[RECORDS FOR THE EXERCISE Boundary: Start]

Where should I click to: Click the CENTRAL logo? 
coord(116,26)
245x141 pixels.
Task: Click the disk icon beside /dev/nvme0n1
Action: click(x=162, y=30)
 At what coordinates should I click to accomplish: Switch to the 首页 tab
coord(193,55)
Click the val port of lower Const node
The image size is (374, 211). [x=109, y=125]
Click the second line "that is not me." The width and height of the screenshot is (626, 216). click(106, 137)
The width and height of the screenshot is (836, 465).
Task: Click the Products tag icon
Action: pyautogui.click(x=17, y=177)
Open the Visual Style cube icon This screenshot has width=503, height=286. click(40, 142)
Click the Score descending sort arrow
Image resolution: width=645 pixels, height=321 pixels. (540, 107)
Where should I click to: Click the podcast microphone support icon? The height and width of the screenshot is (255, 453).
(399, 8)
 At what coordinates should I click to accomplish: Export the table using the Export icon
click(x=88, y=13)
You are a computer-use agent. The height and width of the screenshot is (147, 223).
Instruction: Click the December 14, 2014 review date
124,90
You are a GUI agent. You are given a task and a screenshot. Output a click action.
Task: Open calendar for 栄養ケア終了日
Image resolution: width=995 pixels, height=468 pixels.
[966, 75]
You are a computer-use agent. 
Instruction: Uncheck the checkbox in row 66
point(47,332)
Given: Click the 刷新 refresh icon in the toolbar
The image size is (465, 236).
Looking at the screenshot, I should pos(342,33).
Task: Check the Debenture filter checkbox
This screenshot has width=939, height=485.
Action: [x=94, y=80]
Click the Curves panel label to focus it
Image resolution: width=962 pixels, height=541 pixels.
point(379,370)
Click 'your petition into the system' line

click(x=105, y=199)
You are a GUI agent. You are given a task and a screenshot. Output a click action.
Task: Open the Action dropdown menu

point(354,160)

[RECORDS FOR THE EXERCISE Boundary: End]

§ **WHAT THE EXERCISE ASKS**
Word for word, please return the lines from the one containing "This screenshot has width=939, height=485." through the end of the listing, both ends included, and nothing else.

§ **WRITTEN SOLUTION**
This screenshot has width=939, height=485.
Action: [x=94, y=80]
Click the Curves panel label to focus it
Image resolution: width=962 pixels, height=541 pixels.
point(379,370)
Click 'your petition into the system' line

click(x=105, y=199)
You are a GUI agent. You are given a task and a screenshot. Output a click action.
Task: Open the Action dropdown menu

point(354,160)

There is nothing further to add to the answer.